Texto para leer
COMENTARIO AL EVANGELIO DE NUESTRO OBISPO D. CÉSAR: "AMAR A LOS ENEMIGOS"

Quien mire a Dios terminará queriendo como él

El amor a los enemigos es una de las revelaciones más importantes de Cristo. El Antiguo Testamento prohíbe la venganza y manda amar al prójimo como a uno mismo, pero se entendía el prójimo como el miembro del pueblo de Israel. 

La conducta con los enemigos se regía por otros cánones. El «ojo por ojo y diente por diente» justificaba la venganza como se justifica hoy en determinados credos y culturas. 

Amar a quien me odia o me persigue parece un precepto contra natura. La sed de venganza habita en el corazón del hombre. Lo vemos a nivel individual y colectivo. Los jefes de los pueblos responden con muerte a la muerte, con masacre a la masacre. Y se justifica políticamente. Se entiende incluso como justicia responder con el mal a quien nos lo hace.

Por ello, cuando vemos que alguien perdona a quien, por ejemplo, ha asesinado a sus propios familiares nos invade un estupor de incredulidad. Muchos consideran que quien actúa así está fuera de sus cabales, y, otros, enmudecen, percibiendo secretamente que ahí se manifiesta la verdadera  fe en Dios.

En la película de Ingmar Bergman, «el manantial de la doncella», asistimos a un ritual de venganza sobrecogedor, el de un padre que mata despiadadamente a quienes han violado y matado a su hija, incluso a un niño inocente que ha contemplado el crimen. Se trata de un hombre creyente, que deja al margen sus convicciones para convertirse en juez y verdugo.

San Francisco de Asís dice en su regla que «Nuestro Señor Jesucristo, de quien debemos seguir sus huellas, dio el nombre de amigo a aquel que lo traicionó y se ofreció voluntariamente a los que le iban a crucificar. Así pues, son nuestros amigos todos los que nos causan injustamente tribulaciones y angustias, afrentas e injurias, dolores y sufrimientos, martirio y muerte. Debemos amarlos mucho, ya que los golpes que nos dan nos merecerán la vida eterna». He aquí el evangelio sin glosas.

Objetivo del ejercicio
Transcribe del texto sobre el amor a los enemigos todo lo que va desde "Quien mire a" hasta "pueblo de Israel.". Las líneas no tienen ninguna relación con el texto sobre el amor a los enemigos.

Información registrada

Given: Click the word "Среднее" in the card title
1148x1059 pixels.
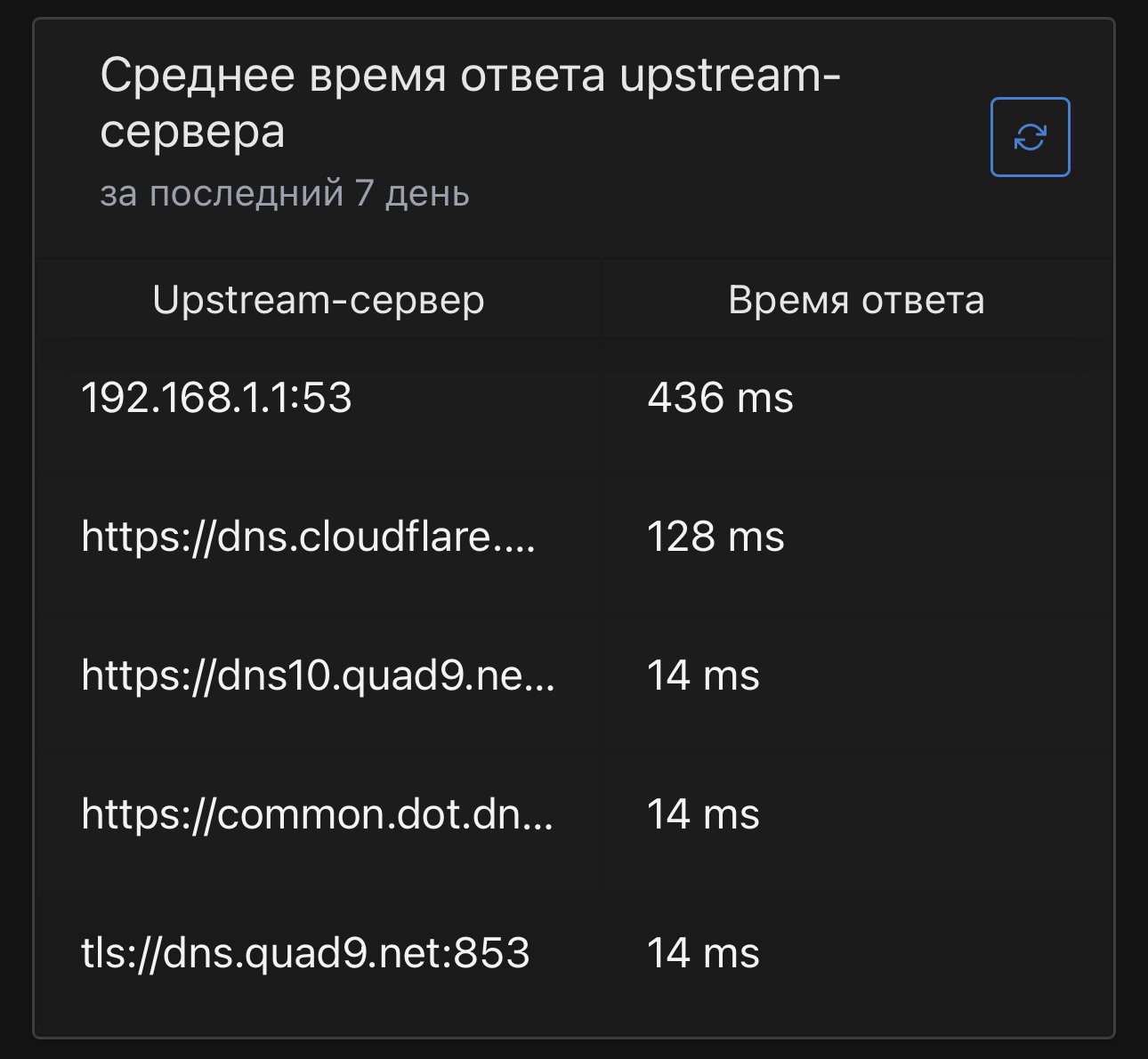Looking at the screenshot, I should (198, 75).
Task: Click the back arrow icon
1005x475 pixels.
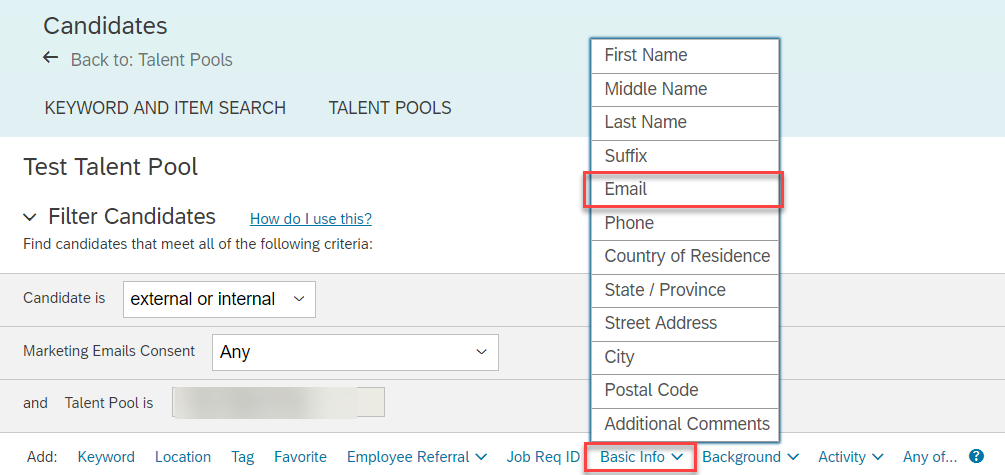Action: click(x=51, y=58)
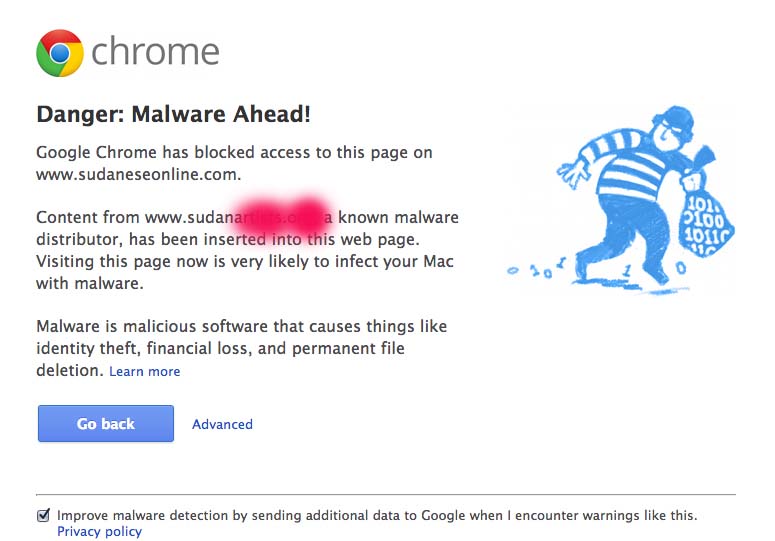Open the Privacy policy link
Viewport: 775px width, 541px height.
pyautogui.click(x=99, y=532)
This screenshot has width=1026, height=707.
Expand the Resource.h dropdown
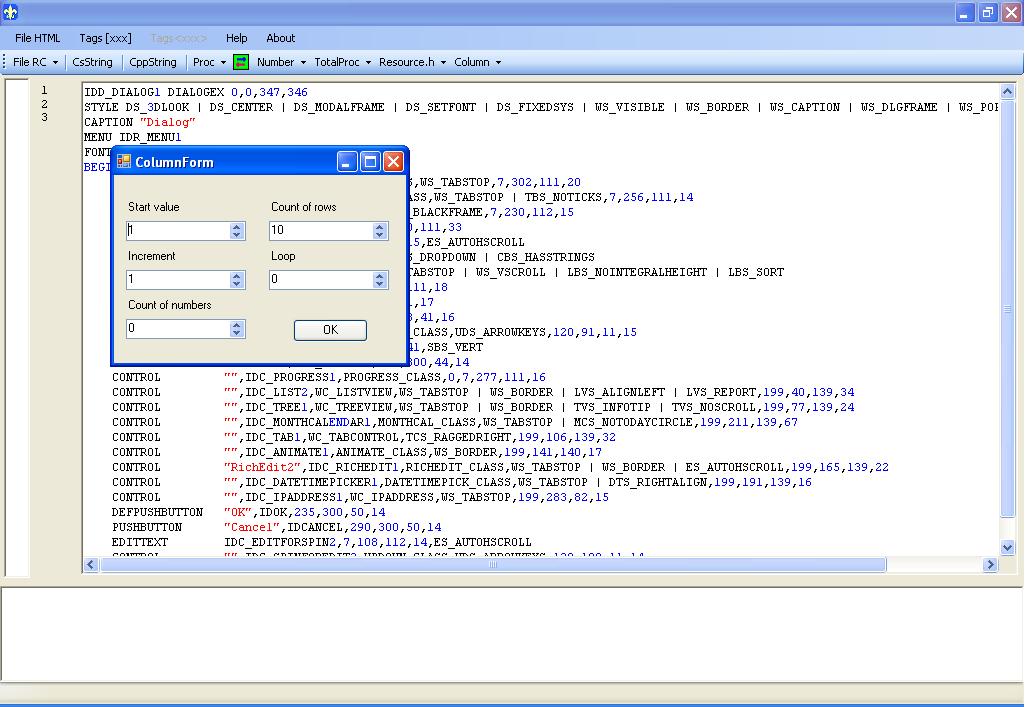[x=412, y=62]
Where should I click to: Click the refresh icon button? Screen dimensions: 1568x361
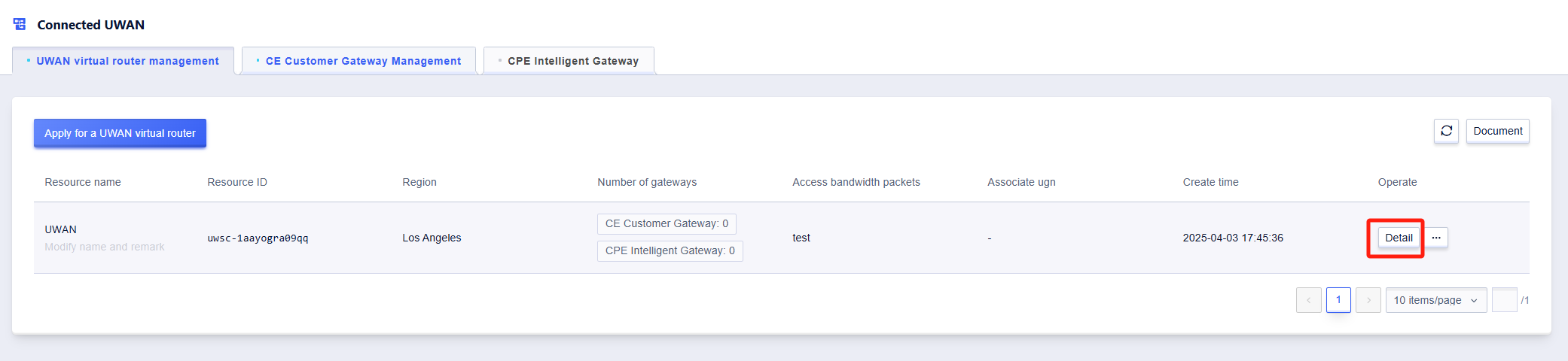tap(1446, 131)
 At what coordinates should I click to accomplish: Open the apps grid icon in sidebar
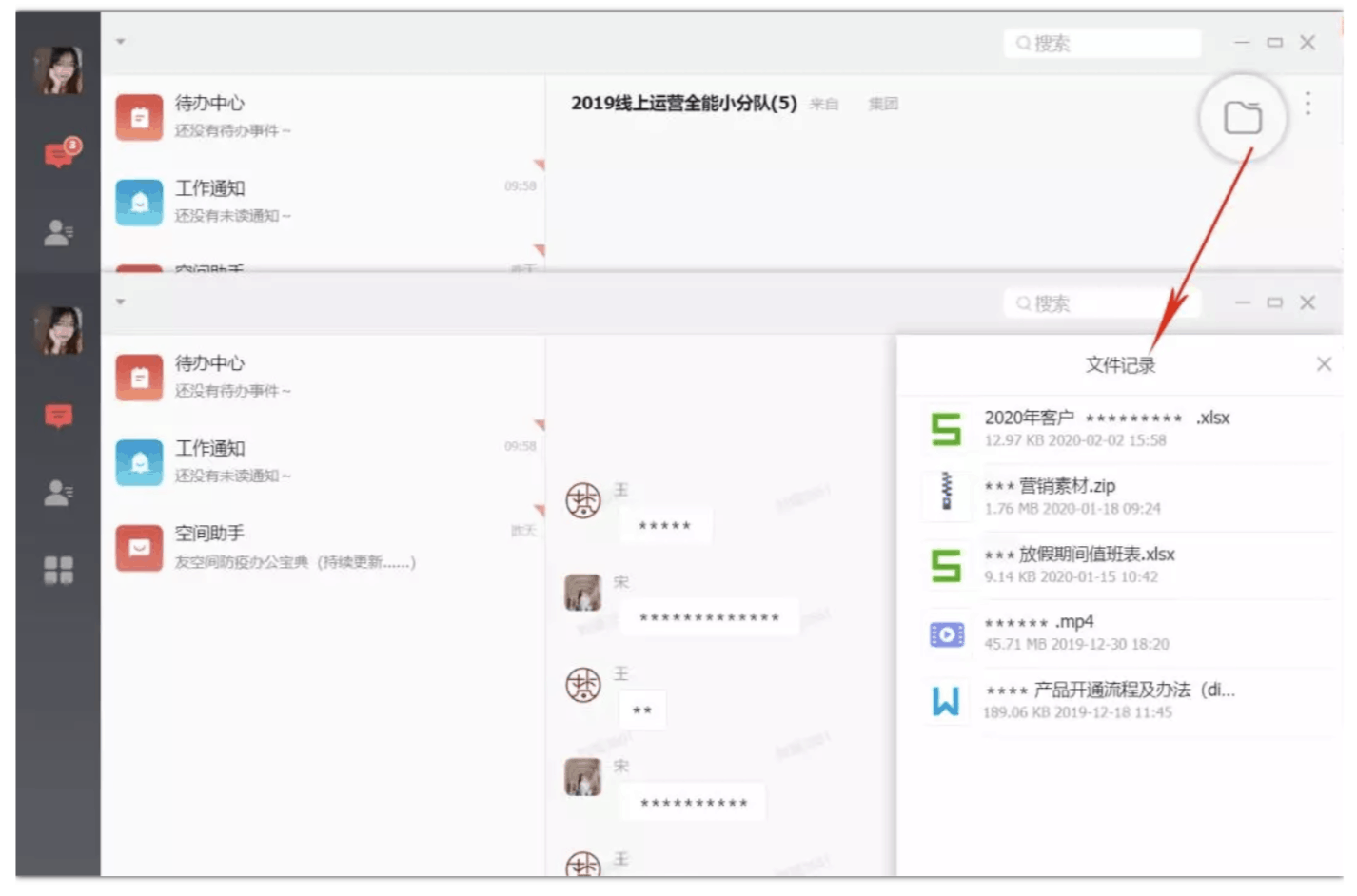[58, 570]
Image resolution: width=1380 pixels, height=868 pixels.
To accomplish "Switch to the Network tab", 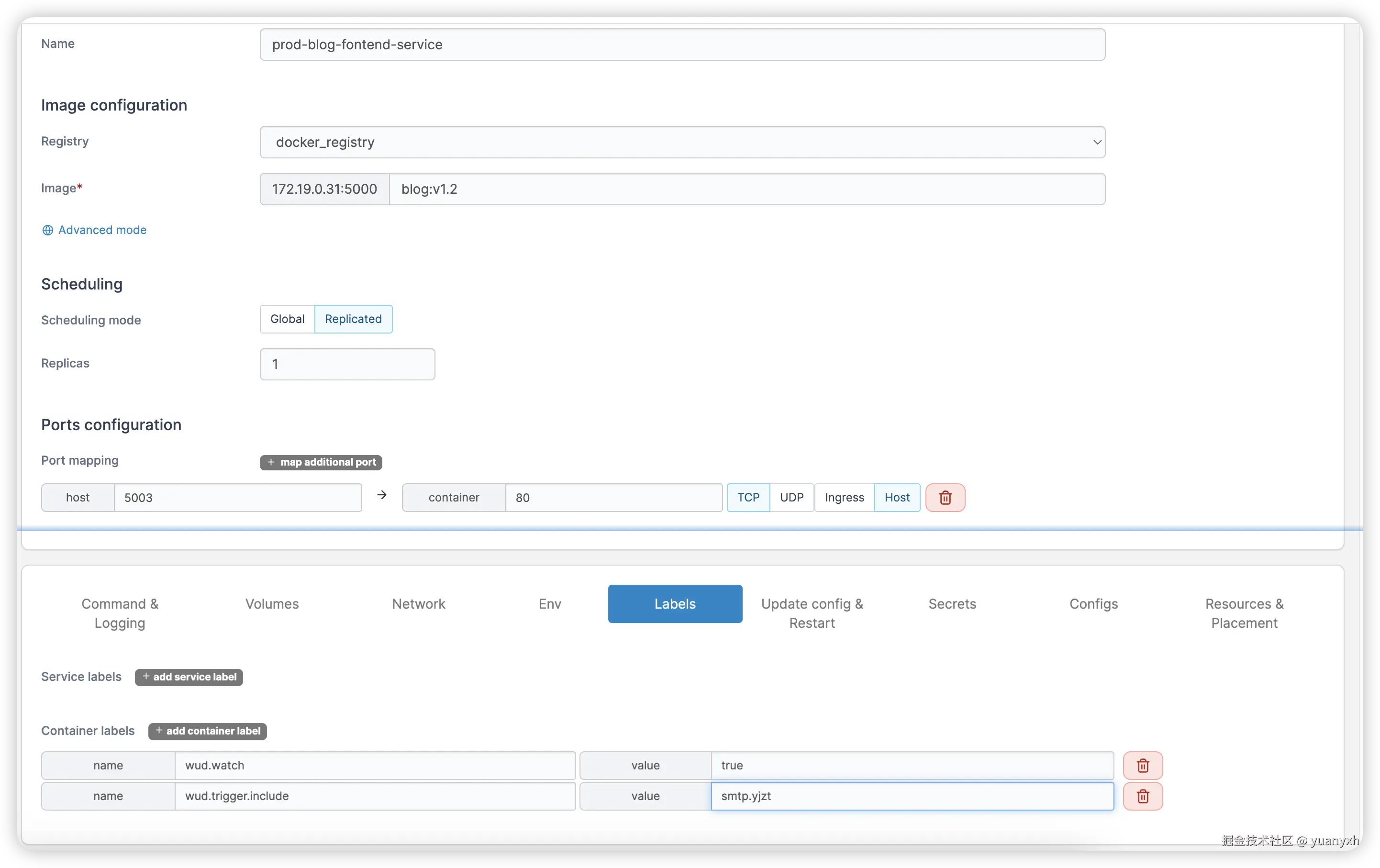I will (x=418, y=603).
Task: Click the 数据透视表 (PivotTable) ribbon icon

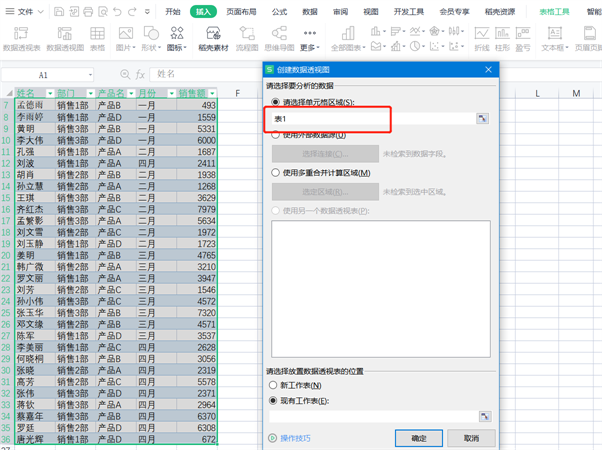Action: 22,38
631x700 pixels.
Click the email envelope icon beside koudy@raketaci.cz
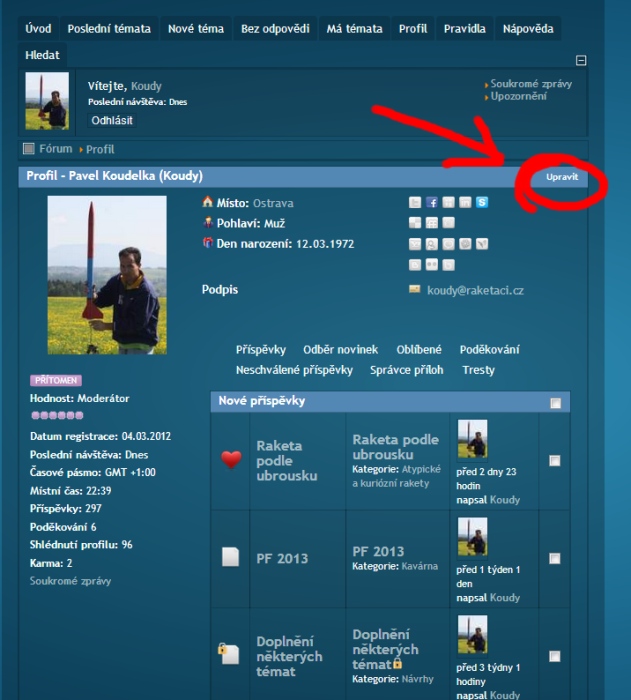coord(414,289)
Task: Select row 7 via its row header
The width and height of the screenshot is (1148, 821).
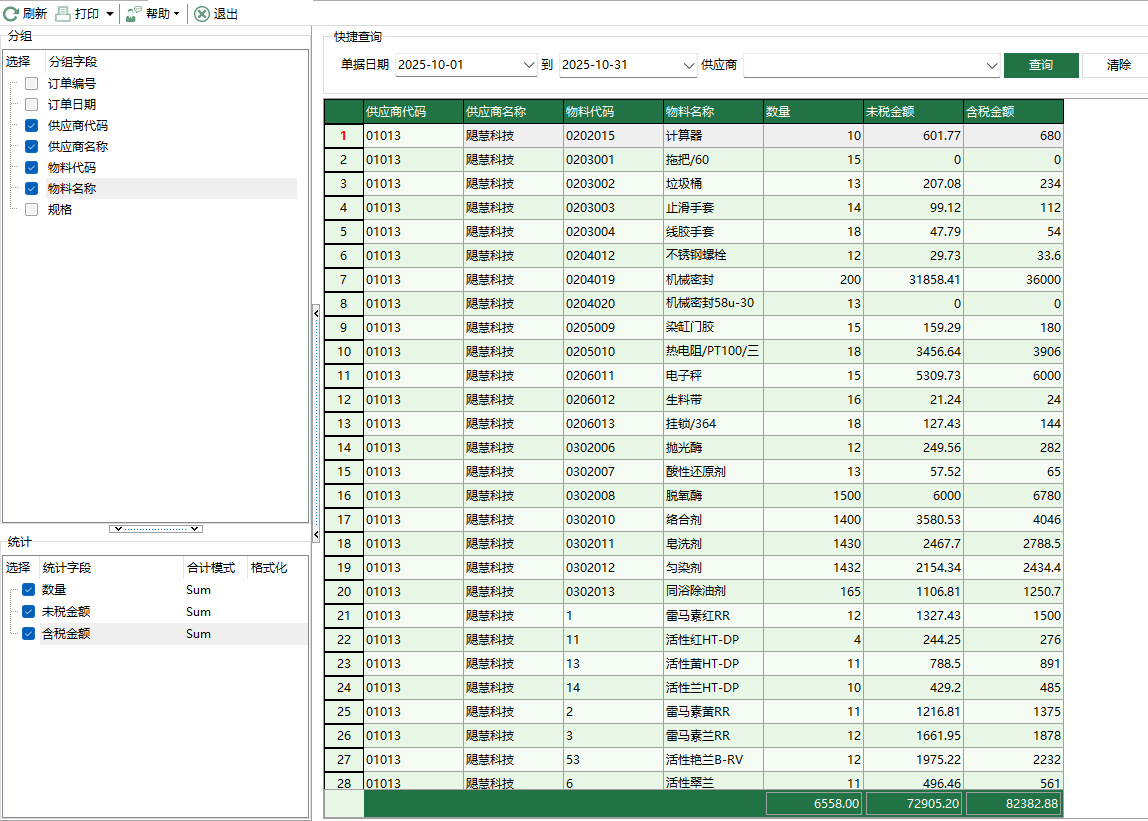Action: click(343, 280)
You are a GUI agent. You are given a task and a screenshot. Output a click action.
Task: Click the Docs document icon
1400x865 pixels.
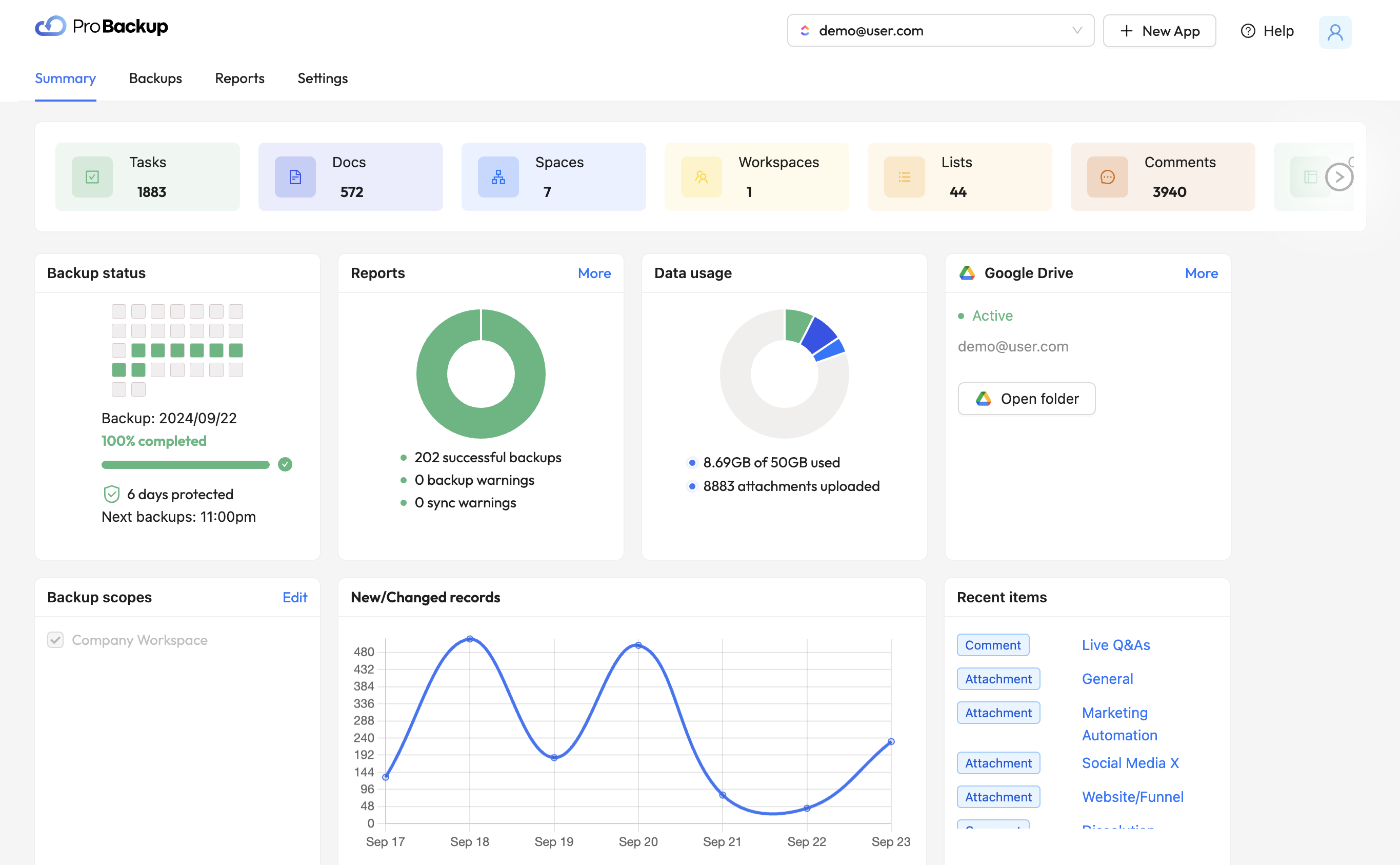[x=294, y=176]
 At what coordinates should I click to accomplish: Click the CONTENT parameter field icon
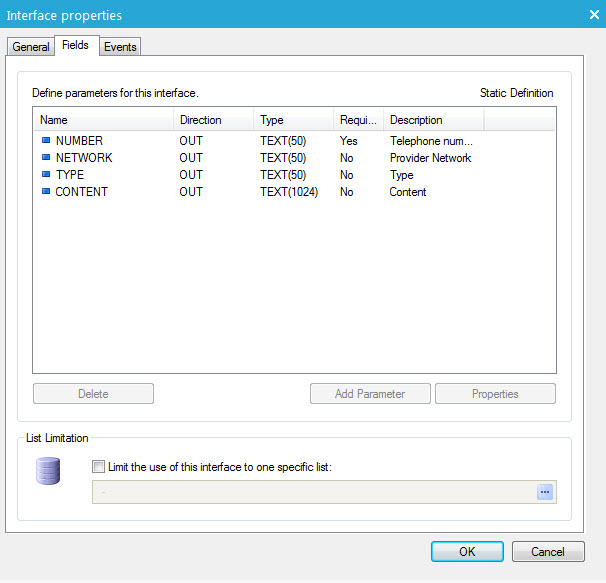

Respuesta del ejercicio
Quien mire a Dios terminará queriendo como él

El amor a los enemigos es una de las revelaciones más importantes de Cristo. El Antiguo Testamento prohíbe la venganza y manda amar al prójimo como a uno mismo, pero se entendía el prójimo como el miembro del pueblo de Israel.